Semi-Daily Journal Archive

The Blogspot archive of the weblog of J. Bradford DeLong, Professor of Economics and Chair of the PEIS major at U.C. Berkeley, a Research Associate of the National Bureau of Economic Research, and former Deputy Assistant Secretary of the U.S. Treasury.

Sunday, September 17, 2006

Department of "Huh?" (Mitch Daniels a Fiscal Conservative? Department)

Amy Schatz writes:

Washington Wire: Indiana Voters Leaning Leftward?: When he worked at the White House, Mitch Daniels wasn't always the most popular guy in the room. It's not an uncommon problem for the head of the Office of Management and Budget, whose job includes telling the president and federal agencies how much less money they'll have to spend than they want.

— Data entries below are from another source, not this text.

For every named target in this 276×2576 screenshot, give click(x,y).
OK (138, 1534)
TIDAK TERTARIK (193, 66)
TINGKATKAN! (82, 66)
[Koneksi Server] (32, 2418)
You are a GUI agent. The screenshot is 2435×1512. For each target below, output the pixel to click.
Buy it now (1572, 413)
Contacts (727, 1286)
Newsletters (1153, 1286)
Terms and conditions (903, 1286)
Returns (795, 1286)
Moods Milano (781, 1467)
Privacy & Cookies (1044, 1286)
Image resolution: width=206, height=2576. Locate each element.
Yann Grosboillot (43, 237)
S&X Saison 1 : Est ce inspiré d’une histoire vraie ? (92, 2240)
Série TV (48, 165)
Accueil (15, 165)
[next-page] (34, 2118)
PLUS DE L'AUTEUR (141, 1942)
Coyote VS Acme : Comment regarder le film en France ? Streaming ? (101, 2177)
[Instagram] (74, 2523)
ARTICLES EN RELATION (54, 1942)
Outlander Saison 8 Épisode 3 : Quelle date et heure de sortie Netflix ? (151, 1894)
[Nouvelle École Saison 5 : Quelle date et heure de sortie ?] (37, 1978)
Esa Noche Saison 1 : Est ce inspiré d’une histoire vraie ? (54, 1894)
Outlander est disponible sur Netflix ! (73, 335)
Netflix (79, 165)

That's one reason why Daniels, who as Indiana governor has spent a lot of time trying to balance the state's budget, probably won't be fazed by new poll from WISH-TV in Indianapolis, showing Hoosiers aren't very happy with him. Daniels, a Republican, was rated in the fair or poor categories by 57% of all respondents (although just 35% of Republicans). The poll of 800 likely voters conducted from Sept. 5 to Sept. 8 found that 55% think the country is headed in the wrong direction while 41% say its going the right way.

Daniels isn't up for re-election this fall. But three Indiana congressional seats are in play, which is why both Republicans and Democrats are pouring money and resources into the conservative state. Among local issues, voters appear to still be miffed about Daniels's decision to lease a northern Indiana toll road to an international conglomerate as well as the continuing drama over the state's effort to pick a time zone. Consequently, the answer to one poll question--"Would you like to see more Democrats or Republicans elected to Congress this year?"--may be somewhat troubling.

In all, 46% said they'd prefer more Democrats while 41% chose Republican. Among women, 50% preferred Democrats, and 35% favored Republicans.

But... but... but... everything I have heard--everything everyone I know has heard--is that Mitch Daniels did not do his job as OMB Director: that he was remarkably complaisant when anyone from White House Communications or Political Affairs wanted to raise spending or cut taxes. Certainly nobody I have talked to who worked in the Bush Treasury has said a good word for him, or has described him other than as an enabler of fiscal insanity.

That almost every OMB Director save Daniels has taken his job seriously doesn't mean that Daniels did. And I certainly haven't seen any signs.